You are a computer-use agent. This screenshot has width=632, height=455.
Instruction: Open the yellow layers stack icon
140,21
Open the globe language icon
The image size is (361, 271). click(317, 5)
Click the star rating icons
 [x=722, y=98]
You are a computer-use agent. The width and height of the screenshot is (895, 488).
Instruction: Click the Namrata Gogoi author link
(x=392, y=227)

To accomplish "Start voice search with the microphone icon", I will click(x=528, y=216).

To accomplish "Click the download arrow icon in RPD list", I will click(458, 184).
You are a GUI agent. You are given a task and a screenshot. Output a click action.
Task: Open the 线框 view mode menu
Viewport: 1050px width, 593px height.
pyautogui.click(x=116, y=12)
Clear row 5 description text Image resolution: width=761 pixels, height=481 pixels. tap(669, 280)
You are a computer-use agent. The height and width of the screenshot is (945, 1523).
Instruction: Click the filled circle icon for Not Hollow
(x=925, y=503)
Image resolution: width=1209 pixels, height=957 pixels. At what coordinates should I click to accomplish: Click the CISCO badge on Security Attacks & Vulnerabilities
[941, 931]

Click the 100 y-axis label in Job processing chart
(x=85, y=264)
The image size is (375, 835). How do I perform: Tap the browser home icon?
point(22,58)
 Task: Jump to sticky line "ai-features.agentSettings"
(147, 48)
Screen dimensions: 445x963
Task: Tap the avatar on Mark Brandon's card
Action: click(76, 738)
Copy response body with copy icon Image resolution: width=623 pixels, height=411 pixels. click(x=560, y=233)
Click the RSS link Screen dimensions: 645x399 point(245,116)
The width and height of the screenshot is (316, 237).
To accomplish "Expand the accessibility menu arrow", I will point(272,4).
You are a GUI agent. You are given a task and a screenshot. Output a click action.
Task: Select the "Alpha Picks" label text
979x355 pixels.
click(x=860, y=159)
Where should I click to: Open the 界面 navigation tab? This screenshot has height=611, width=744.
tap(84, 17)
........
**What you are asked to do:** Pull out each line of the listing above that contains the string "menu", with case counting in the match.

**Problem solution:**
Task: Open the 线框 view mode menu
To accomplish "Expand the accessibility menu arrow", I will point(272,4).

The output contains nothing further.